Ethnic Kurds across a contiguous area that includes parts of Iran, Iraq, Syria and Turkey have sought self-determination for the region, which they call Kurdistan.

Fourteen Iranian military personnel died when their helicopter crashed last week during an operation against rebels close to the Turkish border, AFP said. Safavi made his comments at a ceremony in West Azerbaijan province to honor the personnel who were killed.

Turkish Links

PJAK has links with Turkey's outlawed Kurdistan Workers' Party, or PKK.
Iran and Turkey signed an accord in 2004 to combat the PKK and an armed Iranian opposition group in Iraq called the People's Mujahedeen. [Which is trying to get support from American neocons]

Iran may participate in a conference on Iraqi security next month if the meeting is ``in the interest'' of Iraq, top Iranian security official Ali Larijani said today. Syria also will take part in the meeting, AFP cited the government in Damascus as saying. U.S. diplomats also will attend the conference, Secretary of State Condoleezza Rice said yesterday.

The meeting will mark the first time that the U.S. has sat in Baghdad with Iran and Syria to look at Iraq's future, an initiative that lawmakers and a bipartisan panel of U.S. leaders have sought.

Attacks in Iraq

Iran's role in majority-Shiite Iraq has been under scrutiny, with the Bush administration accusing the Revolutionary Guards of supplying Iraqi Shiite militias with tank-busting weapons that have been used against U.S. troops.
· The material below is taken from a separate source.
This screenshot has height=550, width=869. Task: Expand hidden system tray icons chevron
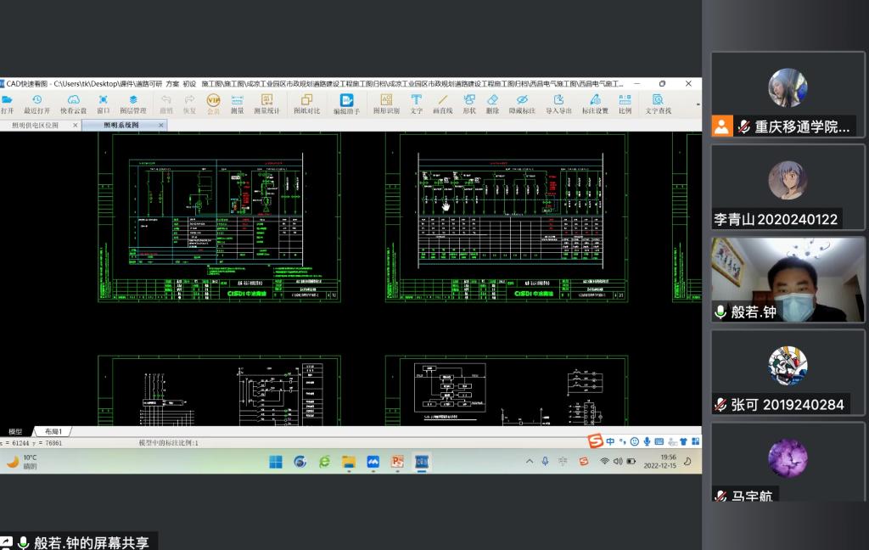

State Department spokesman Sean McCormack told reporters in Washington that the issue will be ``at the top of our list'' in any talks on security in Iraq. Iran rejects the accusation it is fomenting violence in Iraq.
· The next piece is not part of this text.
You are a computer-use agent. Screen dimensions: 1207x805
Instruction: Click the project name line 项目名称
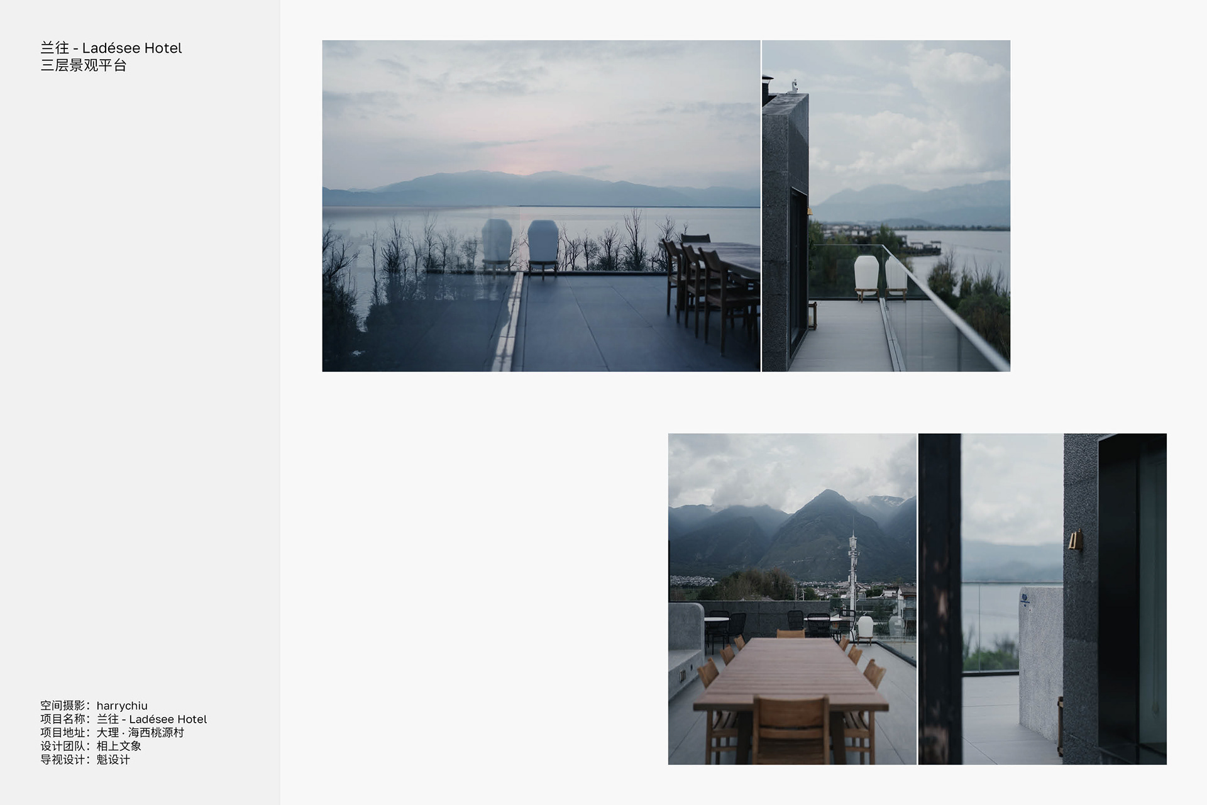pyautogui.click(x=124, y=719)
The Revolutionary Guards are the military unit most loyal to the Shiite Muslim clerics who control Iran.

The dispute adds to tension between Iran and the U.S. over Iran's nuclear program. The U.S. and some of its allies allege Iran is using the development of nuclear power to hide a weapons program, in contravention of the Non-Proliferation Treaty. Iran denies the accusations.

The United Nations Security Council unanimously voted Dec. 23 to impose sanctions against Iran over the nuclear work and ordered it to halt uranium enrichment by Feb. 21. A measure for tougher sanctions is being discussed by the council's permanent members, following Iran's failure to meet last week's deadline.